What to work on: Output the entries underneath exactly as they are.

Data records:
==================================================
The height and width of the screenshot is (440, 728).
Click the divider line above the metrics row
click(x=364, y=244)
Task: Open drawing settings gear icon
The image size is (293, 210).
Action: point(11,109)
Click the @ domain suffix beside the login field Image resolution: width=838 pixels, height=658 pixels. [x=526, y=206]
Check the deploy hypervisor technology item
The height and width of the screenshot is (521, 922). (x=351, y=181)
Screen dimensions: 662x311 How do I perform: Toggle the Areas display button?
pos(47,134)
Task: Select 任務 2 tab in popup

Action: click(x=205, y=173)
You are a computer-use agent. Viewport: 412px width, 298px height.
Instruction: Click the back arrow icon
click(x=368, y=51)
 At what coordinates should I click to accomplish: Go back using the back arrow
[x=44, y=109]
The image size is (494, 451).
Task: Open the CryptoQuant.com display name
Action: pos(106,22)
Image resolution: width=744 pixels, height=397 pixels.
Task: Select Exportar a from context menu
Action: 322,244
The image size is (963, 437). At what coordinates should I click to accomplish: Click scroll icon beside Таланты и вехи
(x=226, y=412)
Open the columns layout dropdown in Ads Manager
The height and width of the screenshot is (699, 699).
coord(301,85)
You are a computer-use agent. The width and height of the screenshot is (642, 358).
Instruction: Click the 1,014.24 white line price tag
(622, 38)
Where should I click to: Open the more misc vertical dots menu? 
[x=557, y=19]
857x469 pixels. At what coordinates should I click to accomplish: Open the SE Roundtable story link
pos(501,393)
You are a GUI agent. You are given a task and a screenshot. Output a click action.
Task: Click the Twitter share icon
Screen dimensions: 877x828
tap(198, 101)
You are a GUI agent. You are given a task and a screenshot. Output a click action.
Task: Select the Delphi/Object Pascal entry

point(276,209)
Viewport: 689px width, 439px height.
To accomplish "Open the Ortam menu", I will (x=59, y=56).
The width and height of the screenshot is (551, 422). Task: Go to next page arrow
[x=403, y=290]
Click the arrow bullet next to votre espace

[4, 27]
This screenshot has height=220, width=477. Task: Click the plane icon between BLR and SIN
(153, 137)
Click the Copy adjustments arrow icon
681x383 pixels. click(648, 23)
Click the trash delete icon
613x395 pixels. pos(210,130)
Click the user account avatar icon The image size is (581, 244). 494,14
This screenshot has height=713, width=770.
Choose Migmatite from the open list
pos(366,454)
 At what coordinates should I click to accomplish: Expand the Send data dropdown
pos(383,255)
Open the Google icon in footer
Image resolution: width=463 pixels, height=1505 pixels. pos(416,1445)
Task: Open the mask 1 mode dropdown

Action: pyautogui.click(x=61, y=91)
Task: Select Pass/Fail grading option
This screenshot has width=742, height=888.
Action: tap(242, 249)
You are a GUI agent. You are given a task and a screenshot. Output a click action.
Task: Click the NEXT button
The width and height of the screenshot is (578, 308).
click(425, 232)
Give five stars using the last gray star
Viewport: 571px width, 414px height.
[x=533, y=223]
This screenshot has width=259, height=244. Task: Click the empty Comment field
==================================================
Exercise response:
The height and width of the screenshot is (440, 728).
Click the divider line above the metrics row
click(x=364, y=244)
Task: Open drawing settings gear icon
The image size is (293, 210).
Action: point(11,109)
Click the @ domain suffix beside the login field Image resolution: width=838 pixels, height=658 pixels. [x=526, y=206]
Check the deploy hypervisor technology item
The height and width of the screenshot is (521, 922). (x=351, y=181)
Screen dimensions: 662x311 How do I perform: Toggle the Areas display button?
pos(47,134)
Task: Select 任務 2 tab in popup

Action: click(x=205, y=173)
You are a computer-use agent. Viewport: 412px width, 298px height.
Instruction: Click the back arrow icon
click(x=368, y=51)
 At what coordinates should I click to accomplish: Go back using the back arrow
[x=44, y=109]
The image size is (494, 451).
Task: Open the CryptoQuant.com display name
Action: pos(106,22)
Image resolution: width=744 pixels, height=397 pixels.
Task: Select Exportar a from context menu
Action: 322,244
The image size is (963, 437). At what coordinates should I click to accomplish: Click scroll icon beside Таланты и вехи
(x=226, y=412)
Open the columns layout dropdown in Ads Manager
The height and width of the screenshot is (699, 699).
coord(301,85)
You are a computer-use agent. The width and height of the screenshot is (642, 358).
Instruction: Click the 1,014.24 white line price tag
(622, 38)
Where should I click to: Open the more misc vertical dots menu? 
[x=557, y=19]
857x469 pixels. At what coordinates should I click to accomplish: Open the SE Roundtable story link
pos(501,393)
You are a GUI agent. You are given a task and a screenshot. Output a click action.
Task: Click the Twitter share icon
Screen dimensions: 877x828
tap(198, 101)
You are a GUI agent. You are given a task and a screenshot. Output a click action.
Task: Select the Delphi/Object Pascal entry

point(276,209)
Viewport: 689px width, 439px height.
To accomplish "Open the Ortam menu", I will (x=59, y=56).
The width and height of the screenshot is (551, 422). Task: Go to next page arrow
[x=403, y=290]
Click the arrow bullet next to votre espace

[4, 27]
This screenshot has height=220, width=477. Task: Click the plane icon between BLR and SIN
(153, 137)
Click the Copy adjustments arrow icon
681x383 pixels. click(648, 23)
Click the trash delete icon
613x395 pixels. pos(210,130)
Click the user account avatar icon The image size is (581, 244). 494,14
This screenshot has height=713, width=770.
Choose Migmatite from the open list
pos(366,454)
 At what coordinates should I click to accomplish: Expand the Send data dropdown
pos(383,255)
Open the Google icon in footer
Image resolution: width=463 pixels, height=1505 pixels. pos(416,1445)
Task: Open the mask 1 mode dropdown

Action: pyautogui.click(x=61, y=91)
Task: Select Pass/Fail grading option
This screenshot has width=742, height=888.
Action: tap(242, 249)
You are a GUI agent. You are given a task and a screenshot. Output a click action.
Task: Click the NEXT button
The width and height of the screenshot is (578, 308).
click(425, 232)
Give five stars using the last gray star
Viewport: 571px width, 414px height.
[x=533, y=223]
This screenshot has width=259, height=244. Task: Click the empty Comment field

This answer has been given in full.